*** Opening of Extracted material ***
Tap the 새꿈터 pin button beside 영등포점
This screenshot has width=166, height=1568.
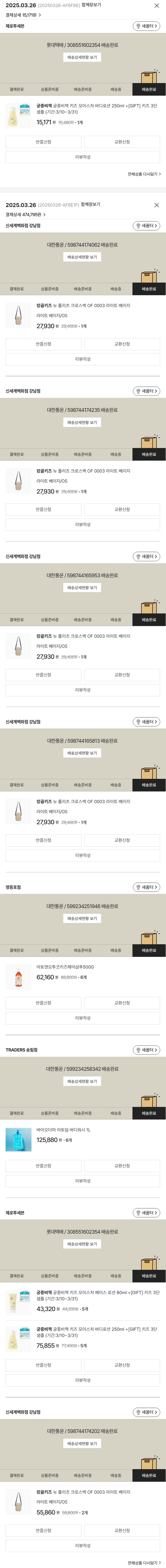pyautogui.click(x=147, y=887)
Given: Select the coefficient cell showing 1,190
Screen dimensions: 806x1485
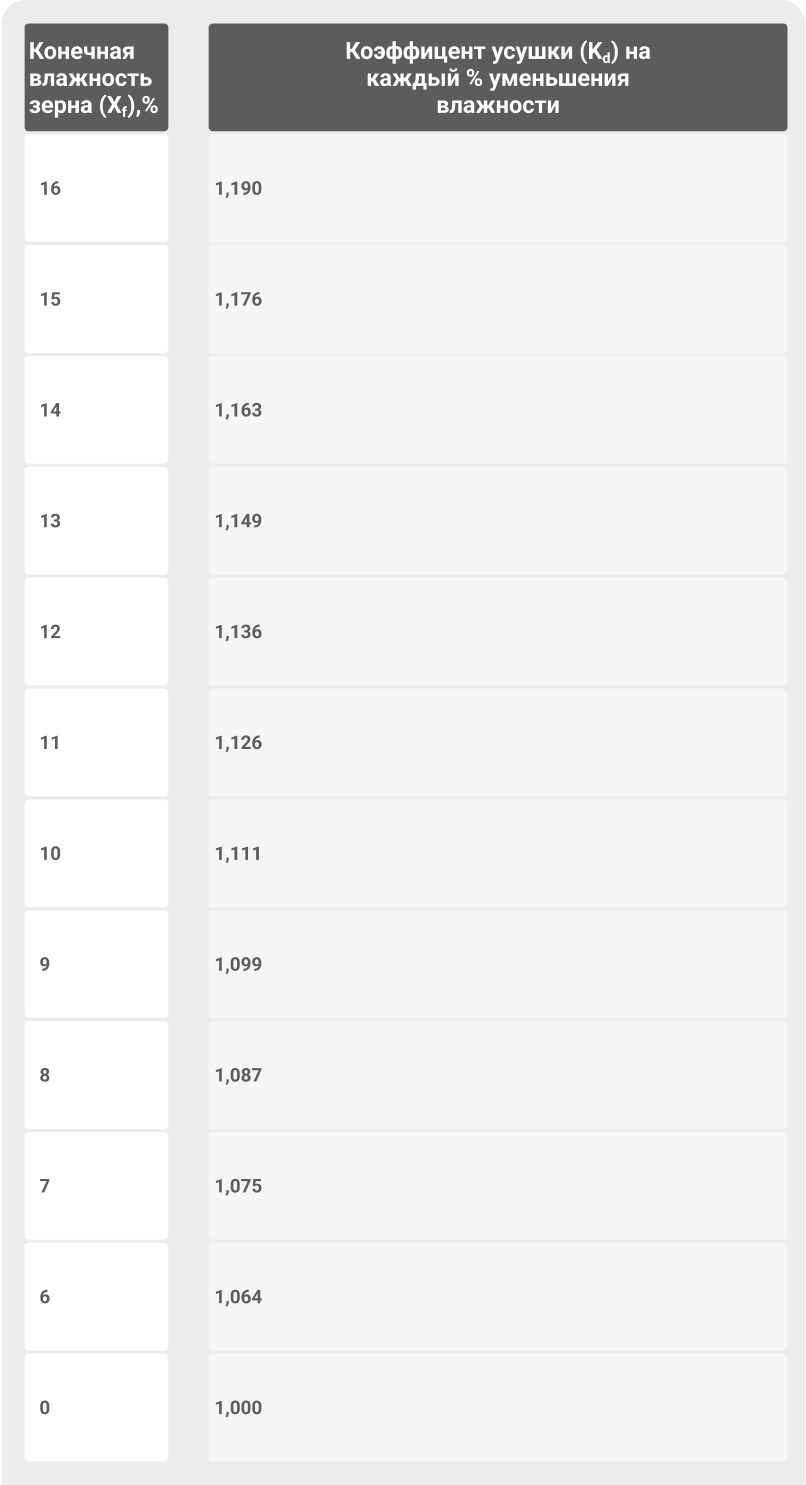Looking at the screenshot, I should coord(497,188).
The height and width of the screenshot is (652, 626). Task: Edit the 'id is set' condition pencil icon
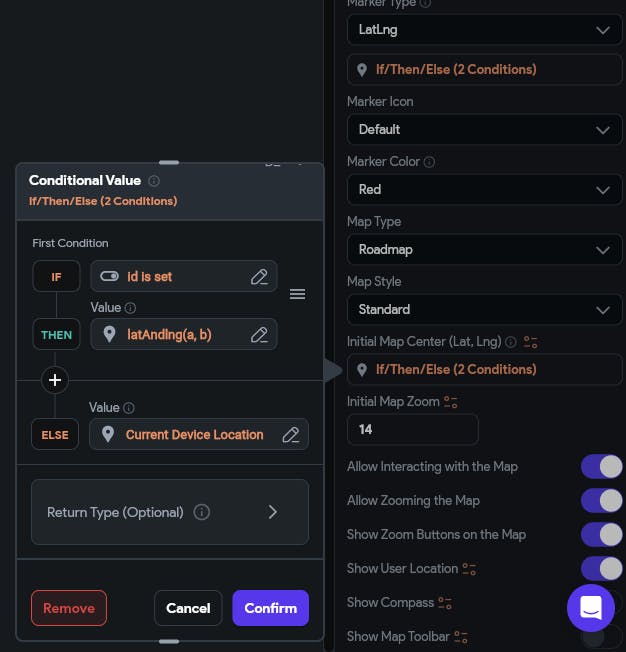click(x=259, y=276)
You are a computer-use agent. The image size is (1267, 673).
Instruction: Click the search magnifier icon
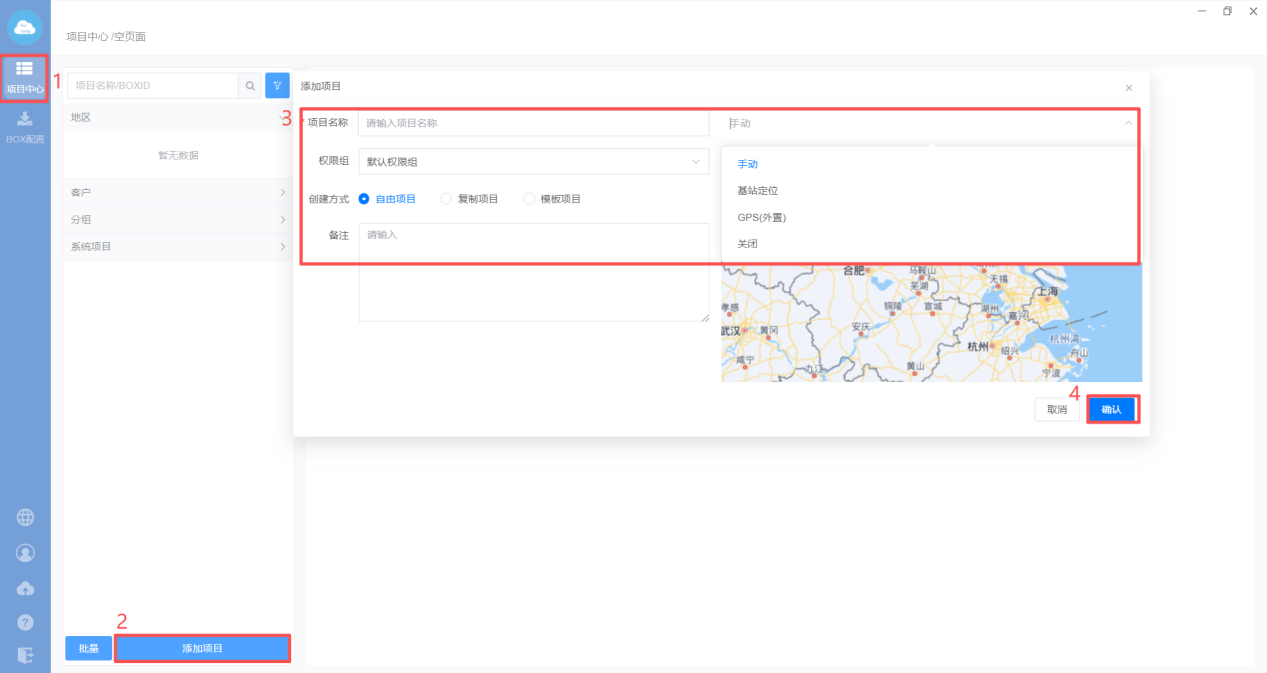click(250, 86)
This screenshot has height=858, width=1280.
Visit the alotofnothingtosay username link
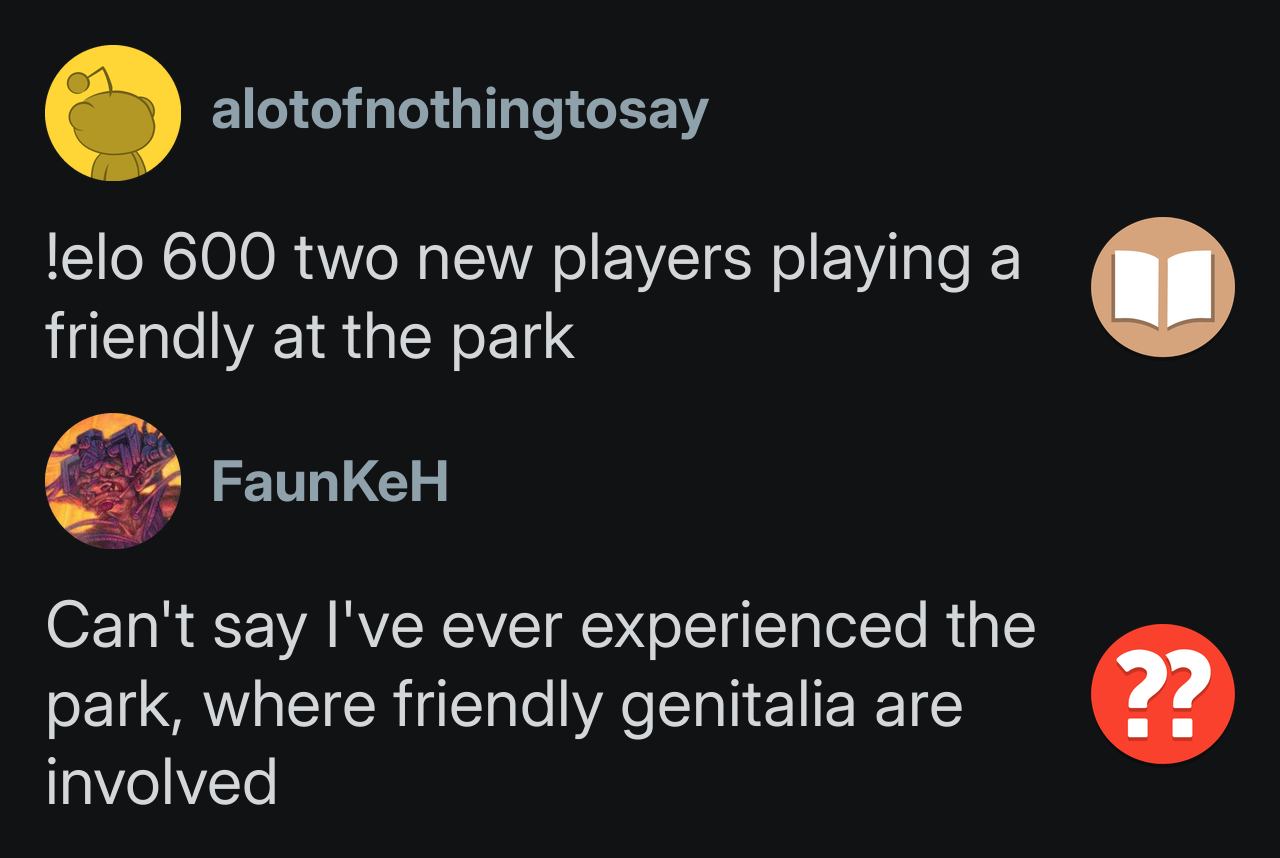click(459, 111)
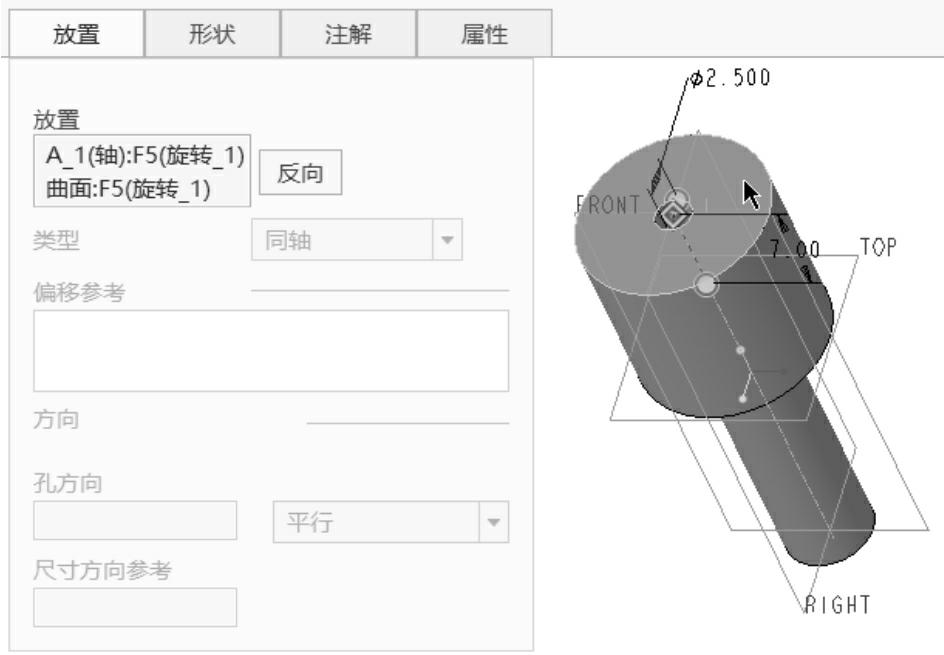Click the depth drag handle on cylinder edge
The width and height of the screenshot is (944, 655).
point(706,284)
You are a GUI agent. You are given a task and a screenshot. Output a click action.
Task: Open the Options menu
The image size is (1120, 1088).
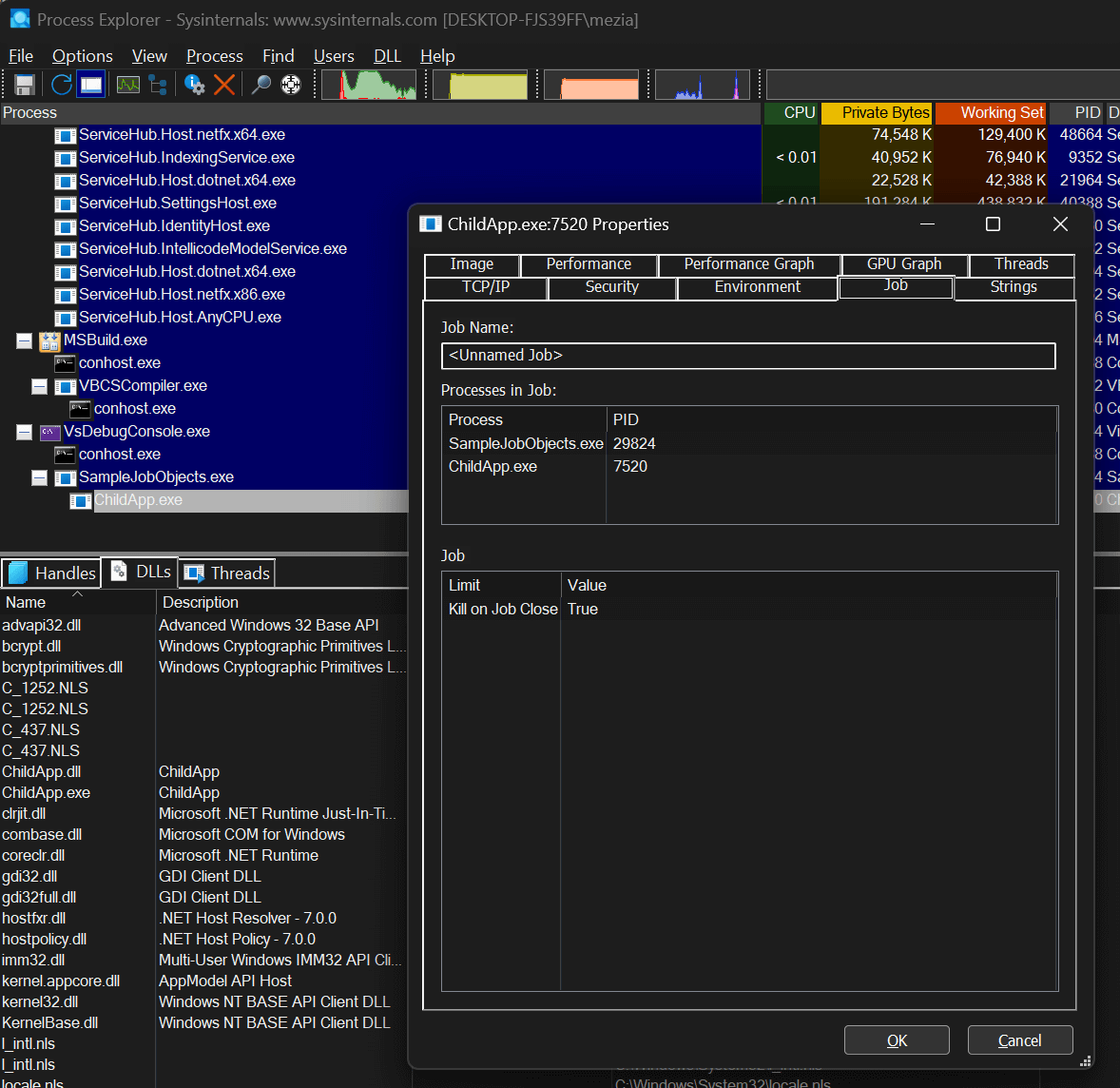tap(82, 56)
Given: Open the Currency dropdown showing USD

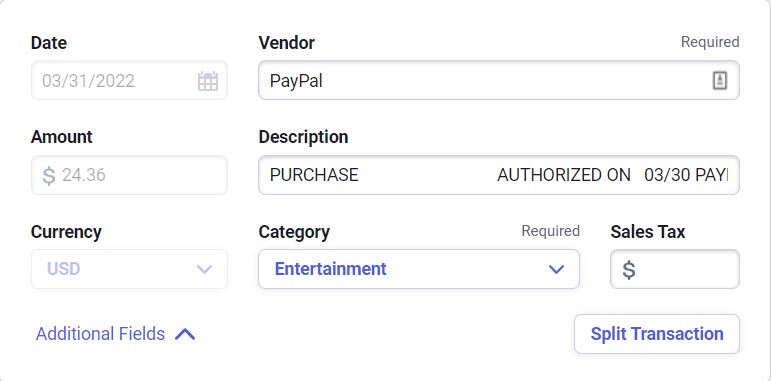Looking at the screenshot, I should pos(129,269).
*** Close of Extracted material ***
Your goal: The range to copy runs from the line with "You are a GUI" to the last line of the entries, both included; copy it exactly and leave out the pictures.

Answer section:
You are a GUI agent. You are given a task and a screenshot. Output a click action.
Task: Open the Options menu
The image size is (1120, 1088).
tap(82, 56)
Given: Open the Currency dropdown showing USD

Looking at the screenshot, I should pos(129,269).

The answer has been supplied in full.